8° Le Pape a emporté de Rome son argenterie et ses objets précieux: l’argenterie et les meubles que j’ai envoyés à Rome, et qui ont été payés des deniers de ma liste civile, m’appartiennent de droit.

9° J’avais à l’île d’Elbe une petite métairie appelée Saint-Martin, estimée 200.000 francs, avec meubles, voitures, etc. Cela avait été acheté des deniers de la princesse Pauline : si on le lui a remis, je suis satisfait: mais, si on ne l’a pas fait, mes exécuteurs testamentaires doivent en poursuivre la remise, qui sera donnée à la princesse Pauline si elle vit, et qui rentrera à la masse de ma succession si elle ne vit plus alors.

10° J’avais à Venise 5 millions de vif-argent, qui ont été, je crois, en grande partie dérobés aux Autrichiens: les réclamer et en poursuivre la rentrée.

11° Il court des bruits sur un testament du patriarche de Venise : il faut les approfondir .

12° J’avais laissé à Malmaison, indépendamment de tous mes livres, 2 millions en or et bijoux, dans une cachette; donation spéciale n’en a jamais été faite à l’Impératrice Joséphine: je désire que cette somme ne soit réclamée qu’autant que cela serait nécessaire pour compléter mes legs.

13° J’ai donné à l’Impératrice Marie-Louise 2 millions en or, à Orléans, qu’elle me doit: mais je désire que cette somme ne soit réclamée qu’autant que cela serait nécessaire pour compléter mes legs.

14° J’ai chez Denon et d’Albe une grande quantité de plans qui m’appartiennent, puisque j’ai payé pendant plusieurs années 10 à 20.000 francs par mois pour la levée et confection de ces plans et dessins: s’en faire rendre compte et faire faire remise pour mon fils.

15° Je désire que mes exécuteurs testamentaires fassent une réunion de gravures, tableaux, livres, médailles, qui puissent donner à mon fils des idées justes et détruire les idées fausses que la politique étrangère aurait pu vouloir lui inculquer, afin qu’il soit dans le cas de voir les choses comme elles ont été. En imprimant mes campagnes d’Italie et d’Égypte, et ceux de mes manuscrits qu’on imprimera, on les dédiera à mon fils, ainsi que les lettres des souverains, si on les trouve; on doit pouvoir se les procurer des Archives; ce qui ne doit pas être difficile, puisque la vanité nationale y gagnerait beaucoup.

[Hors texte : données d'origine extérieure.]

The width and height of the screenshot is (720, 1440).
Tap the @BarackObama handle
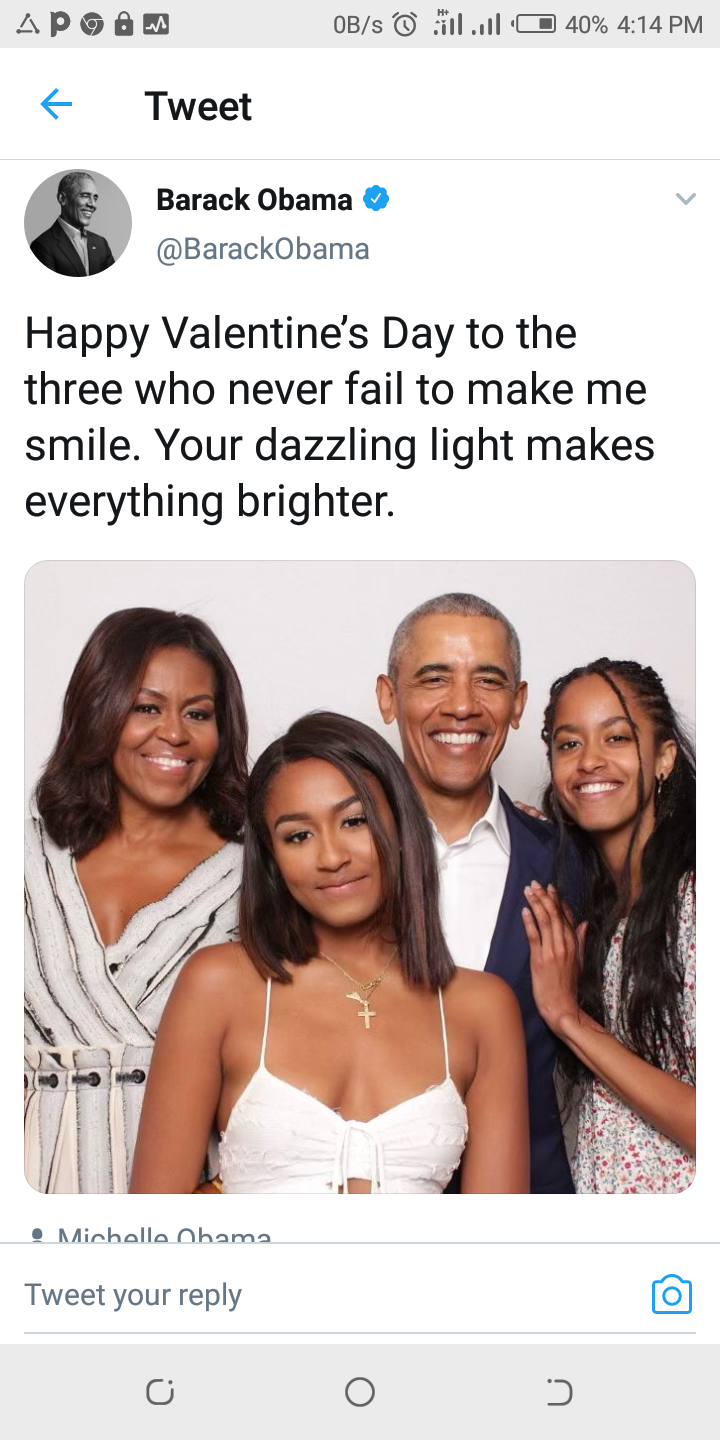(263, 249)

16° Si on peut se procurer une collection de mes quartiers généraux qui était à Fontainebleau, ainsi que les vues de mes palais de France et d’Italie, on en fera une collection pour mon fils.

17° Constant m’a beaucoup volé à Fontainebleau ; je crois que de lui et de Roustan on peut tirer beaucoup de choses précieuses pour mon fils et qui pour eux n’ont que des valeurs métalliques.

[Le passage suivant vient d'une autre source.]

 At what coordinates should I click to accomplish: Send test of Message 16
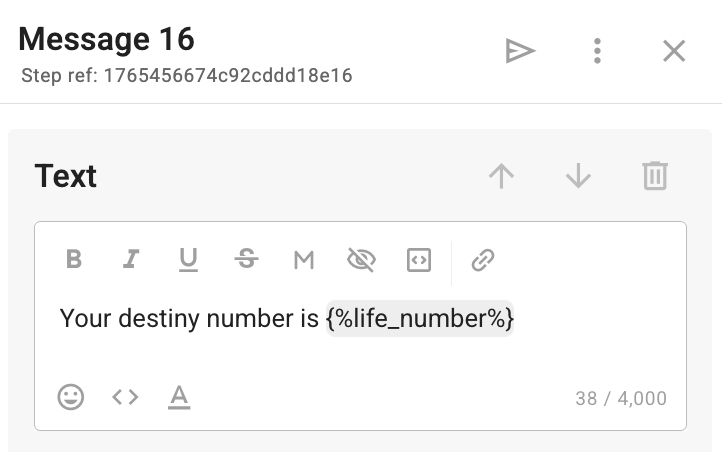point(520,51)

18° Il y avait dans mes petits appartements, au comble des Tuileries, un grand nombre de chaises faites par Joséphine et Marie-Louise, qui peuvent être agréables à mon fils.

19° Quand mes exécuteurs testamentaires pourront voir mon fils, ils redresseront ses idées, avec force, sur les faits et les choses, et le remettront en droit chemin.